Surrounded by barbed wire and an electric fence, marijuana plants flourish under the bright sun on a farm in a mountainous area outside Rio de Janeiro.
Yet this farm has nothing to do with drug trafficking. It belongs to a pioneering Brazilian nongovernmental organization (NGO) engaged in the production of medical cannabis to help people with seizures.
Margarete Brito, a lawyer by training, first started growing cannabis several years ago to relieve the seizures of her daughter, Sofia, now 12, who has epilepsy.
After seeing her condition improve, Brito decided to help other people, too. So she founded the Medical Cannabis Research and Patient Support Association (APEPI), which produces artisanal therapeutic oils made from cannabis to help people with conditions similar to her daughter’s.
That work has required a lot of effort, as growing marijuana remains illegal in Brazil.
“If we follow the letter of the law, nothing authorizes us to do that,” Brito said.
However, she and her husband, Marcos Langenbach, were able to obtain an unprecedented judicial authorization to cultivate cannabis for medical purposes in 2016.
Today, their farm — about two hours by car from the Brazilian capital — has 2,000 plants growing there to help people with severe autism, multiple sclerosis and epilepsy.
Despite initial suspicion and pushback from some, Brito said the endeavor enjoys support in Brazil.
“We have real social legitimacy. That’s what protects us,” Brito said.

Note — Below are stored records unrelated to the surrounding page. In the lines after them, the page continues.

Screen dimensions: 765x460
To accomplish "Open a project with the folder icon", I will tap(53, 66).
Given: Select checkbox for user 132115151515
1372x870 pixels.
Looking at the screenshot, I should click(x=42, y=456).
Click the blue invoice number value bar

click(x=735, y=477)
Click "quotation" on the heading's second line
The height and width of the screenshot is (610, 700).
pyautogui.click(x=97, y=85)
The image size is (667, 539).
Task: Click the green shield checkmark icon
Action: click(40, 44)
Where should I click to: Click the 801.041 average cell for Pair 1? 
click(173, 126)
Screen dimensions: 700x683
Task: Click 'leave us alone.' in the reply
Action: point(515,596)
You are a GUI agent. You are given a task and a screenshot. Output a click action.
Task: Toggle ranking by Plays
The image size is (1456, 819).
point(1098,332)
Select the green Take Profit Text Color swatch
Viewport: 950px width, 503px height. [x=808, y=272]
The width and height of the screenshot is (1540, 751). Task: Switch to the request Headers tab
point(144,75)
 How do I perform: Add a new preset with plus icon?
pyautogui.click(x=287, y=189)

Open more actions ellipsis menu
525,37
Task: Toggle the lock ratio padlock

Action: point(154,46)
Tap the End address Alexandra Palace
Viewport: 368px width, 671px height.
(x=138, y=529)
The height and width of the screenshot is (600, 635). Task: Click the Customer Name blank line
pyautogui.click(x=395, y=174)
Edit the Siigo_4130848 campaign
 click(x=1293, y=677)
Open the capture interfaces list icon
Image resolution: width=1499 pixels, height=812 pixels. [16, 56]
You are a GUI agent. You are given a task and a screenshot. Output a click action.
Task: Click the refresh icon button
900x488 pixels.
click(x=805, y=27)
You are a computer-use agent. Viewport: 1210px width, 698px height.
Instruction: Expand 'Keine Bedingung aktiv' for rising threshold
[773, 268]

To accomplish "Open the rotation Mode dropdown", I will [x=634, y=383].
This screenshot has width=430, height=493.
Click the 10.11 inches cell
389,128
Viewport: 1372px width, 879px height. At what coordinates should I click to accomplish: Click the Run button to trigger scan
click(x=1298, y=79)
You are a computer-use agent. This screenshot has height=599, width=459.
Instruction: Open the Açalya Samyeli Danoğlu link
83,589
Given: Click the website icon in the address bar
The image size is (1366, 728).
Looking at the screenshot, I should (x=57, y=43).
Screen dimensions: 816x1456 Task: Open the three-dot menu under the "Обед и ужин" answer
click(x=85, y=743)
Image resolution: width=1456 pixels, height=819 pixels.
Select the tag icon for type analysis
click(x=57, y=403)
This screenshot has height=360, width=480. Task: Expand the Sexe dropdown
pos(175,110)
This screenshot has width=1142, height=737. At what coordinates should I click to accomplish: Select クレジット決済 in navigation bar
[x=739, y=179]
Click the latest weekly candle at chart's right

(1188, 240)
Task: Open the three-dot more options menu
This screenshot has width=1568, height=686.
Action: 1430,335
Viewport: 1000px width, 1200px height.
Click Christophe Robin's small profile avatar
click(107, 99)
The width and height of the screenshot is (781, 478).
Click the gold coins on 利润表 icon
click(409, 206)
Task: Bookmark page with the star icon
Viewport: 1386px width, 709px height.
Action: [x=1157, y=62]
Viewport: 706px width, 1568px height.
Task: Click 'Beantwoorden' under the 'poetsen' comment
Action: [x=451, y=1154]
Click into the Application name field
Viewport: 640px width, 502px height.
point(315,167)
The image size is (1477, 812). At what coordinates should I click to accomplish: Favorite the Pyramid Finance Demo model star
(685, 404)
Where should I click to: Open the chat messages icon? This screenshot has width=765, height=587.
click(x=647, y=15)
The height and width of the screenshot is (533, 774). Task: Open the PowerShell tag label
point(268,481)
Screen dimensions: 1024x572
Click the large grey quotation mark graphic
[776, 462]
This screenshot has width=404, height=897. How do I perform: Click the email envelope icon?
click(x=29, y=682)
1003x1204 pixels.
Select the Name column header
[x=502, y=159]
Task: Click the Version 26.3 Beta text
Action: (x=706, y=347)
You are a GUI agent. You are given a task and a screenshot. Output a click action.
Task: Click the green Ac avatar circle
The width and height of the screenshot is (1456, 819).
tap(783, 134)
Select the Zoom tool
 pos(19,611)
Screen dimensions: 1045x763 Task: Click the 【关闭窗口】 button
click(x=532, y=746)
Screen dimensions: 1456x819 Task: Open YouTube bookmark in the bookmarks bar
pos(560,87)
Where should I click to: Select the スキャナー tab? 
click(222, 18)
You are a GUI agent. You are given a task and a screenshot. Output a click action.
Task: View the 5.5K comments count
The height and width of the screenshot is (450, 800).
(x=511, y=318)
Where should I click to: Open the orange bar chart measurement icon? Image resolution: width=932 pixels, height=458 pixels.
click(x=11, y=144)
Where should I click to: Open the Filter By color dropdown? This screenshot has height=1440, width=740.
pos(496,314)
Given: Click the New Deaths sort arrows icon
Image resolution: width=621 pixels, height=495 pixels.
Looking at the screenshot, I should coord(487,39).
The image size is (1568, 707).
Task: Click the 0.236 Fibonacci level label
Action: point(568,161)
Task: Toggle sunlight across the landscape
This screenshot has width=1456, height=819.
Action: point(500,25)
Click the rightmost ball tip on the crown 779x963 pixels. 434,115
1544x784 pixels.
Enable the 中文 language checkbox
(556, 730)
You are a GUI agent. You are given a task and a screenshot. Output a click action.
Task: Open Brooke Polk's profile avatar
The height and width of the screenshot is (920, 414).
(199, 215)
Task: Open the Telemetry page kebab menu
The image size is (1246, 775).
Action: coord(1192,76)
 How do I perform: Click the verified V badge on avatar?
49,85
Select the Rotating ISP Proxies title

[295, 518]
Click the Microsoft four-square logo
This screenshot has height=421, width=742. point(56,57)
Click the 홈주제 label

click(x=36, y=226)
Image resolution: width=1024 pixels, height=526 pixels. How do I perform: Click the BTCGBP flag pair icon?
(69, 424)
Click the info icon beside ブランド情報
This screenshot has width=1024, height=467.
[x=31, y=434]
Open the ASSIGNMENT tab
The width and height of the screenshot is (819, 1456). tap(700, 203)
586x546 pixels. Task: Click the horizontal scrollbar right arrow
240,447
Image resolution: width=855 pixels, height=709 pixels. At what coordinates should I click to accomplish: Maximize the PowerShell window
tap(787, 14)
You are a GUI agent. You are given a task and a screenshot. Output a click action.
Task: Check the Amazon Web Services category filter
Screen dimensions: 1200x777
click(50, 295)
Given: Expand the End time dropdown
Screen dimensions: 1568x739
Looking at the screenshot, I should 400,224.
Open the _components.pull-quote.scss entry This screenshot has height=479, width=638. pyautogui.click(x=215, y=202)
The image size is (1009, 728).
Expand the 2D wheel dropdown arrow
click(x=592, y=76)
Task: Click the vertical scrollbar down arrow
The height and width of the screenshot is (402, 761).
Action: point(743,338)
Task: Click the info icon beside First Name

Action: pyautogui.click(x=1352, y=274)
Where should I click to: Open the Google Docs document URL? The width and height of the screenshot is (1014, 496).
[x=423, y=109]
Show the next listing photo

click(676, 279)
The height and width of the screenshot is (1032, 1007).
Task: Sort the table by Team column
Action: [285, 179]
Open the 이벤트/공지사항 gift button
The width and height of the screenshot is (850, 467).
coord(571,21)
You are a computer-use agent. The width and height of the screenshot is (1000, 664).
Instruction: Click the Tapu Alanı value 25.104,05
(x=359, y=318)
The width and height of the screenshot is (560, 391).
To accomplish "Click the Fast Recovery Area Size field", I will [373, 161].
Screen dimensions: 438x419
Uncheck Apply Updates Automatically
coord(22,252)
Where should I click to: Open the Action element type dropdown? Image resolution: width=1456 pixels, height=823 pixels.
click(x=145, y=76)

On a recent visit to the farm, agricultural engineer Diogo Fonseca made his way among marijuana plants growing in large black pots and marked with the names of their different varieties: Purple Wreck, Schanti, Doctor, Harle Tsu, Solar and CBG.
These plants are used to produce therapeutic oils that meet the needs of each patient, depending on whether they require a higher or lower dose of cannabidiol, a non-psychotropic substance with a relaxing effect.
Using a pocket microscope, Fonseca examines each plant to assess the ideal time to pick.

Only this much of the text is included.